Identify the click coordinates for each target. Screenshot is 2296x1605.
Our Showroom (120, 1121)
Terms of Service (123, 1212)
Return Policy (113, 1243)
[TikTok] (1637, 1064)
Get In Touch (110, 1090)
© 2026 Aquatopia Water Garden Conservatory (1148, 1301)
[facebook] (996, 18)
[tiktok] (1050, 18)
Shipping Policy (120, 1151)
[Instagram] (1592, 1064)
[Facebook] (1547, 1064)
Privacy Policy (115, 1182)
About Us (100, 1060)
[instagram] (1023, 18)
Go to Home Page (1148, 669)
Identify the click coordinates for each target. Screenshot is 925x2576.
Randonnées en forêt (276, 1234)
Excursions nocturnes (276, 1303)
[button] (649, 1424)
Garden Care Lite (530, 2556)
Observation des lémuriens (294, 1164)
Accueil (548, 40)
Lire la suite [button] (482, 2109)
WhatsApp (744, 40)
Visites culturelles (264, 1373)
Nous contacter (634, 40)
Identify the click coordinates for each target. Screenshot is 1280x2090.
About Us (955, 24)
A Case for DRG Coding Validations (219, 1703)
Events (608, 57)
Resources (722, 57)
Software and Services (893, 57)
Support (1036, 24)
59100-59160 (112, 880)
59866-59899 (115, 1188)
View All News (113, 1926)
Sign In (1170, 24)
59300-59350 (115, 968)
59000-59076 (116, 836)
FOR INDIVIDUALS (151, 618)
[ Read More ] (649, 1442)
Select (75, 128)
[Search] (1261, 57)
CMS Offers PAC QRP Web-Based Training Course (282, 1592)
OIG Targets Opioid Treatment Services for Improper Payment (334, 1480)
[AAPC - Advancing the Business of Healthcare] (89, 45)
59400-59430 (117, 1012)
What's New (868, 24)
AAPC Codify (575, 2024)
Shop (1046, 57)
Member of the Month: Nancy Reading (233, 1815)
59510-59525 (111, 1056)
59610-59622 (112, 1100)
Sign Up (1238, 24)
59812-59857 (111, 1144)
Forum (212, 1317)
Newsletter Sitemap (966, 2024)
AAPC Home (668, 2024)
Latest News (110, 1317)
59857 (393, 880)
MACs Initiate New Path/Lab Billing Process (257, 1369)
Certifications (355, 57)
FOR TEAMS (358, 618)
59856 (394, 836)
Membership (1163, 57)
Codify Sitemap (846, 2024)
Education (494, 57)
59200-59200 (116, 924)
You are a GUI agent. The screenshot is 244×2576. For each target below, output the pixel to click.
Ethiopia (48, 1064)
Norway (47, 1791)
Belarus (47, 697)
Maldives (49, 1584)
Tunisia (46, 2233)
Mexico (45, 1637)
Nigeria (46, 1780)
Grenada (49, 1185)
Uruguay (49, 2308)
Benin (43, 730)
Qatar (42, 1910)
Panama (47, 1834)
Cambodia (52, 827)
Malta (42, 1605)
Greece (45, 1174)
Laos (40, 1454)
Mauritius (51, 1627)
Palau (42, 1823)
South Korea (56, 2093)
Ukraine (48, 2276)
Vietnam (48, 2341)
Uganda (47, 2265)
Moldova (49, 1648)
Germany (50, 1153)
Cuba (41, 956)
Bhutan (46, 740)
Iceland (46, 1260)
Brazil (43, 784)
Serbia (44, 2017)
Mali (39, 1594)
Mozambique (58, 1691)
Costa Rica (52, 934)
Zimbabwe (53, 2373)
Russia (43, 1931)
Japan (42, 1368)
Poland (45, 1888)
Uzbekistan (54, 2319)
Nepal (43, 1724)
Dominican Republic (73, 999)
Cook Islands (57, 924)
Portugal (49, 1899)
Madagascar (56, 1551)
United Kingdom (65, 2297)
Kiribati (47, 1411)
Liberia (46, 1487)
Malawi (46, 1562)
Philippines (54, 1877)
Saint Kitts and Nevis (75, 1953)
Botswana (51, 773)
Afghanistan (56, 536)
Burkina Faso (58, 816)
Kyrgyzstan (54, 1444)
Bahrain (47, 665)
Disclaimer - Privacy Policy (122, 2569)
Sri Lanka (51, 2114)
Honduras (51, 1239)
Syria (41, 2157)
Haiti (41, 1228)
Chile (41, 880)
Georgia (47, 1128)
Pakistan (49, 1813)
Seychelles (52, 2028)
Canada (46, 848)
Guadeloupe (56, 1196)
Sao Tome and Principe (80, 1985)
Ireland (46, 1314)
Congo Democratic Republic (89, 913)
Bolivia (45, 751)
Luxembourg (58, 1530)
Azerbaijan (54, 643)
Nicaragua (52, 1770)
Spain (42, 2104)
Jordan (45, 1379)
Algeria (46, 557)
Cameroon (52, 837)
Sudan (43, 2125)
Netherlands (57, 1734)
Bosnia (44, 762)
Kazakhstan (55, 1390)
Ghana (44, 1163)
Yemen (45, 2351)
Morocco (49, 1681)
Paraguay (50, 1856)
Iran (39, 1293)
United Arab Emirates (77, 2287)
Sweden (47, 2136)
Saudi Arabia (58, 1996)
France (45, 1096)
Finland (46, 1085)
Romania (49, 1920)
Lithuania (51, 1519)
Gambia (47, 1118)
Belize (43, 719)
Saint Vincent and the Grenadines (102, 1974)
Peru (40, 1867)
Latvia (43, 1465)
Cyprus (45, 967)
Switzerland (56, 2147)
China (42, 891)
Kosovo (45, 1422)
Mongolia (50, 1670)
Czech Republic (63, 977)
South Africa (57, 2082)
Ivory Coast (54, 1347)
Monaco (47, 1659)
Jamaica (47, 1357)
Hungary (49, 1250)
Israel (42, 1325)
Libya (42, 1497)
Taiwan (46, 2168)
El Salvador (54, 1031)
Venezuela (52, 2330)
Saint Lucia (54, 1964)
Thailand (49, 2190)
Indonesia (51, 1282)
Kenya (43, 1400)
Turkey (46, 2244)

⁂

▶ **The problem**
Could you reproduce, exactly, every line above from the line with "59866-59899 (115, 1188)" to the line with "59857 (393, 880)", and no other line? Both ends count.

▶ **Answer for this exercise**
59866-59899 (115, 1188)
View All News (113, 1926)
Sign In (1170, 24)
59300-59350 (115, 968)
59000-59076 (116, 836)
FOR INDIVIDUALS (151, 618)
[ Read More ] (649, 1442)
Select (75, 128)
[Search] (1261, 57)
CMS Offers PAC QRP Web-Based Training Course (282, 1592)
OIG Targets Opioid Treatment Services for Improper Payment (334, 1480)
[AAPC - Advancing the Business of Healthcare] (89, 45)
59400-59430 (117, 1012)
What's New (868, 24)
AAPC Codify (575, 2024)
Shop (1046, 57)
Member of the Month: Nancy Reading (233, 1815)
59510-59525 (111, 1056)
59610-59622 (112, 1100)
Sign Up (1238, 24)
59812-59857 (111, 1144)
Forum (212, 1317)
Newsletter Sitemap (966, 2024)
AAPC Home (668, 2024)
Latest News (110, 1317)
59857 (393, 880)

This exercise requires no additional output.